* **MATERIAL FOR THIS EXERCISE**:
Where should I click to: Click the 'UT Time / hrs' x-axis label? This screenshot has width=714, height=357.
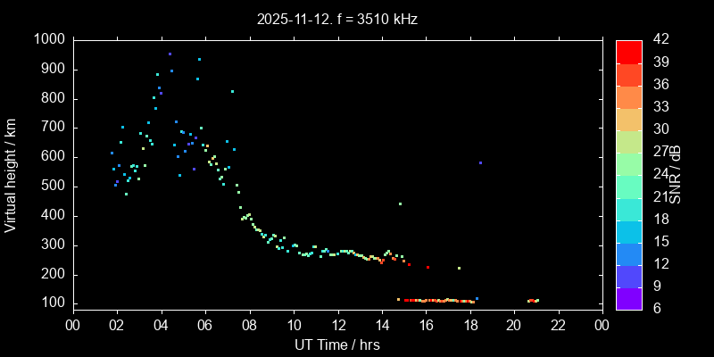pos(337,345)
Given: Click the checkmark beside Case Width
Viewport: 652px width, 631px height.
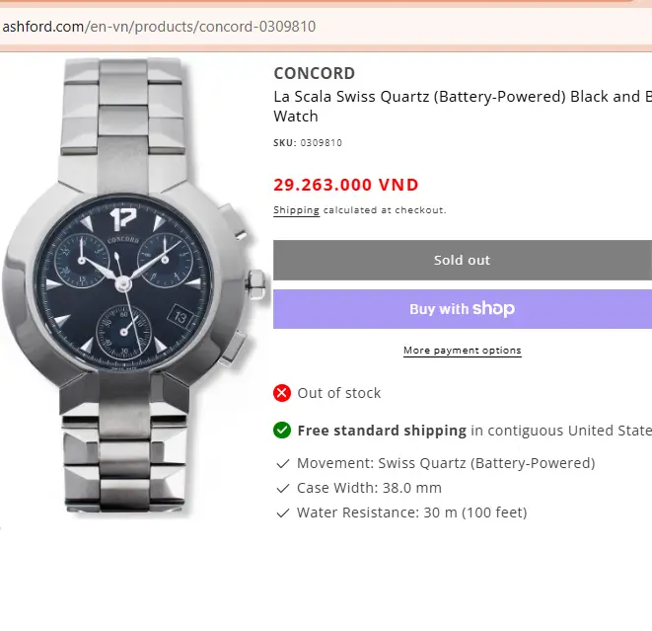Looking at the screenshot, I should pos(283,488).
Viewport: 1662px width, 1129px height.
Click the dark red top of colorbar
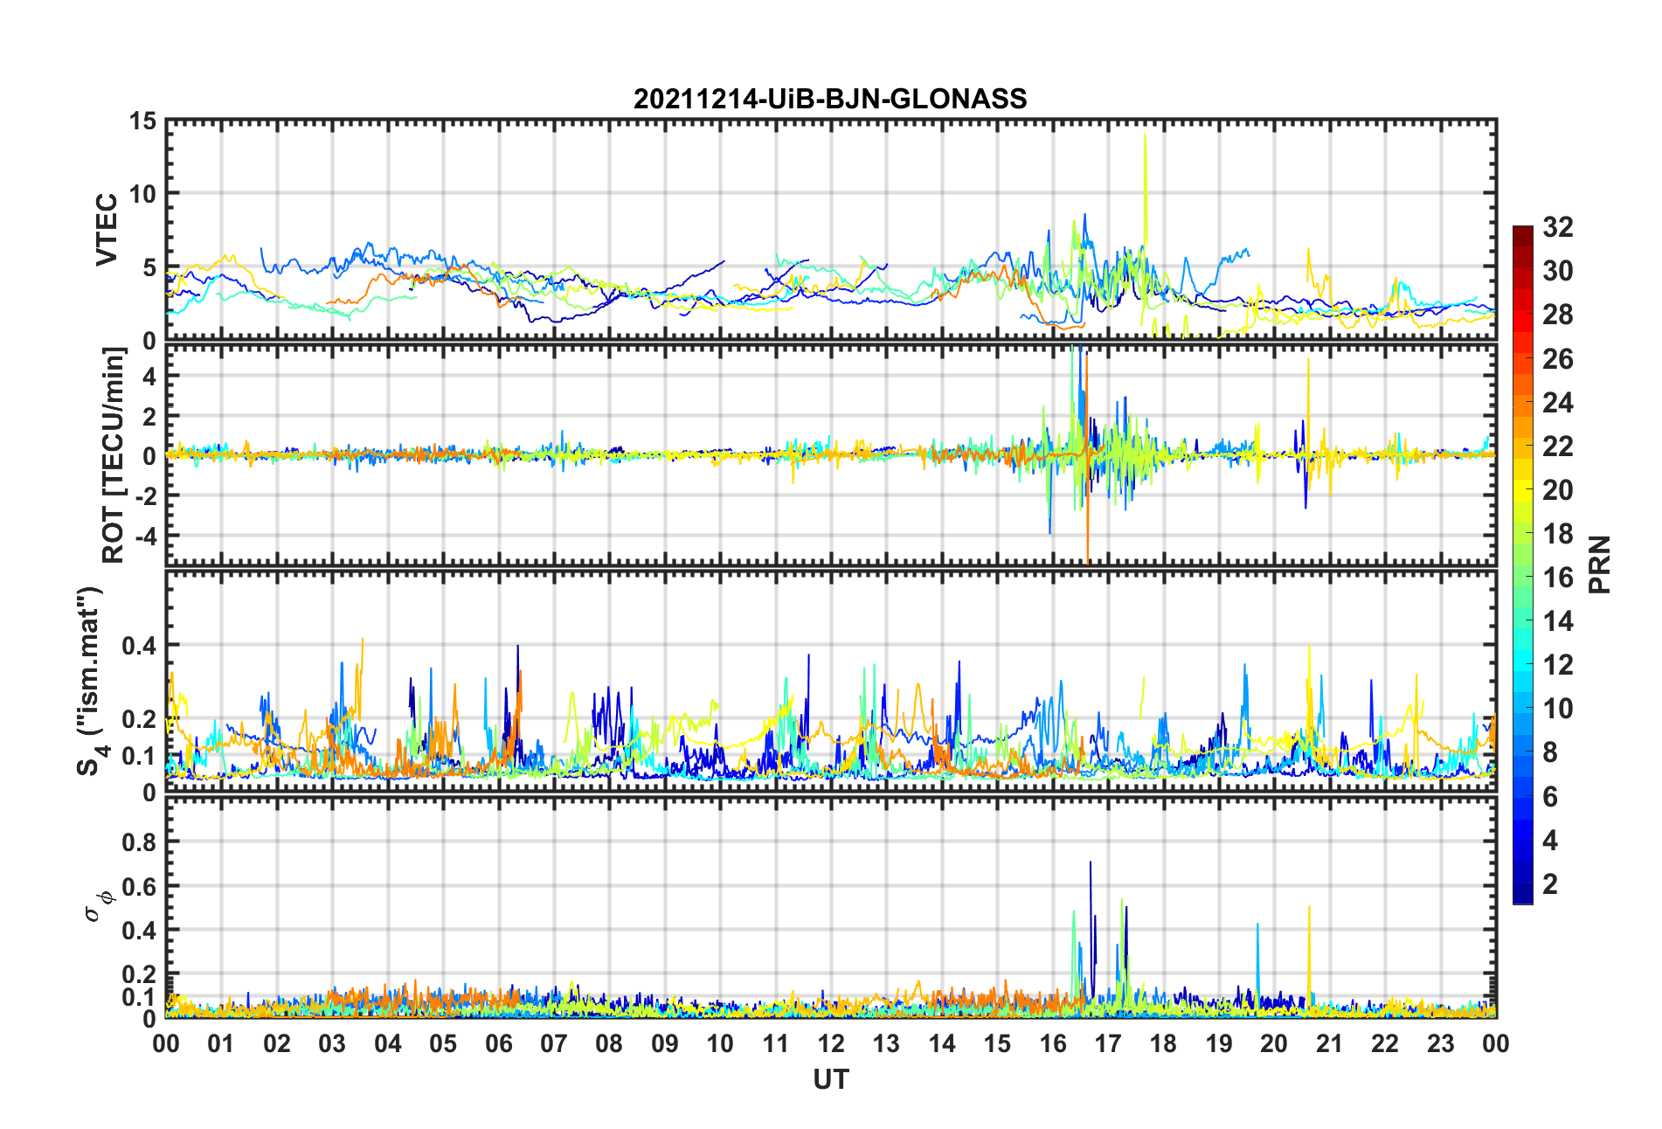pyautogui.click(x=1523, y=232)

* **PROBLEM TO SOLVE**: Recast every line of the entries above as a Markdown table with the columns "Row" and "Line". Number the rows, leave out blank lines, and omit the pictures.

* **WORKED SOLUTION**:
| Row | Line |
|---|---|
| 1 | Where should I click to: Click the 'UT Time / hrs' x-axis label? This screenshot has width=714, height=357. |
| 2 | pos(337,345) |
| 3 | Given: Click the checkmark beside Case Width |
| 4 | Viewport: 652px width, 631px height. |
| 5 | Looking at the screenshot, I should pos(283,488). |
| 6 | Viewport: 1662px width, 1129px height. |
| 7 | Click the dark red top of colorbar |
| 8 | pyautogui.click(x=1523, y=232) |